- Requirement:
In each of the rows below, switch every occurrence of "screenshot" to "screen capture" and change nothing else. Omit the pictures from your answer.

- Data to process:
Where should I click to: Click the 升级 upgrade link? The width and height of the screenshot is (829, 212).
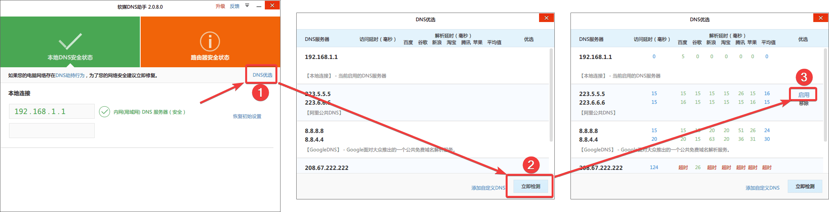click(220, 6)
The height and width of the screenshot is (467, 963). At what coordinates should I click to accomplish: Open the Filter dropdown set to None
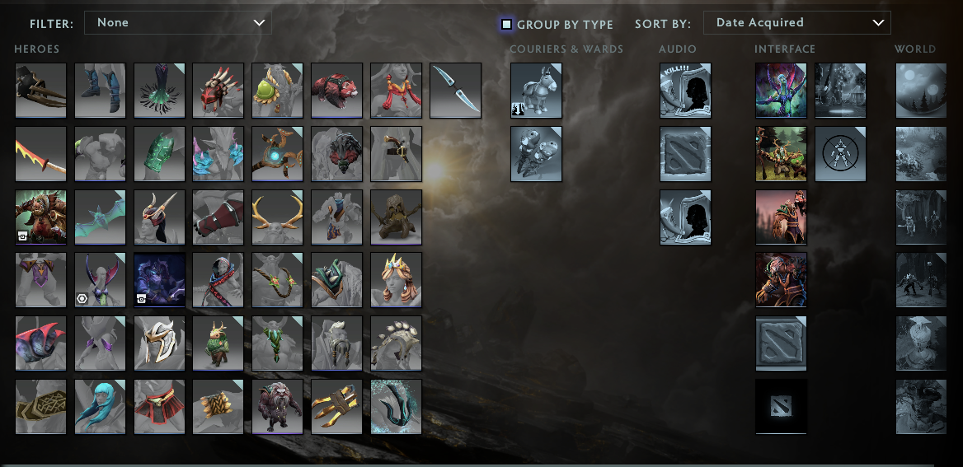(x=178, y=23)
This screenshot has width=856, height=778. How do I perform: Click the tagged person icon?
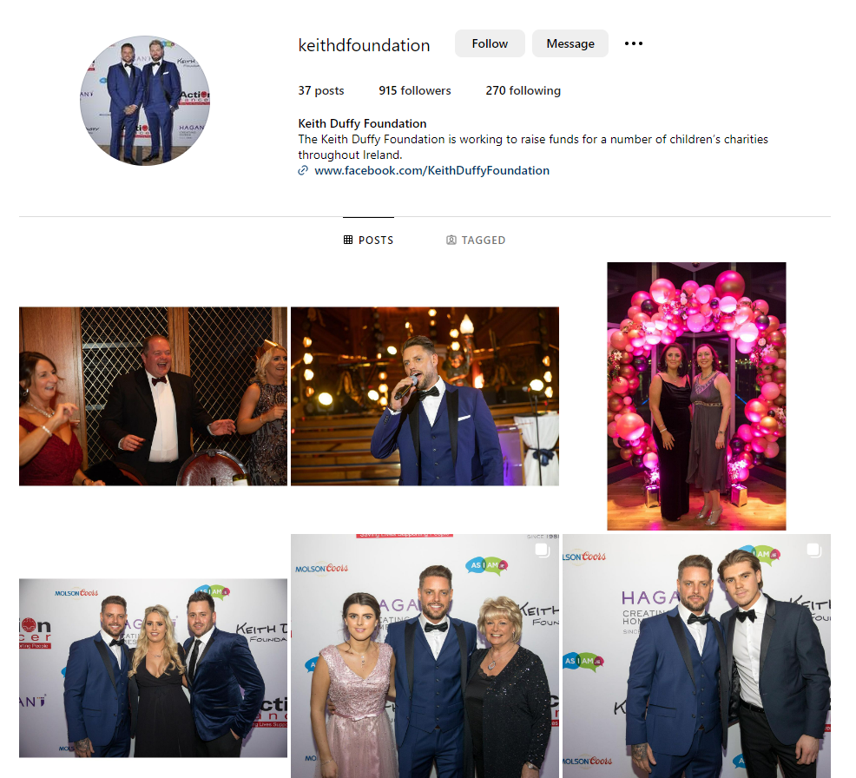coord(451,240)
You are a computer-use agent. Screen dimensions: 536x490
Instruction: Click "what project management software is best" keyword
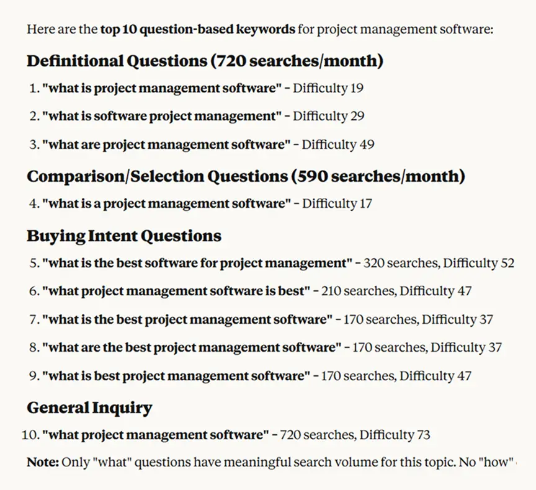click(x=176, y=290)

- Answer:
Where should I click to: Click the 升级 upgrade link? The width and height of the screen capture is (829, 212).
click(220, 6)
The height and width of the screen capture is (467, 963). At what coordinates should I click to accomplish: Open the Filter dropdown set to None
(x=178, y=23)
This screen capture has width=856, height=778. How do I perform: Click the tagged person icon?
coord(451,240)
You are a computer-use agent. Screen dimensions: 536x490
Instruction: Click "what project management software is best" keyword
click(x=176, y=290)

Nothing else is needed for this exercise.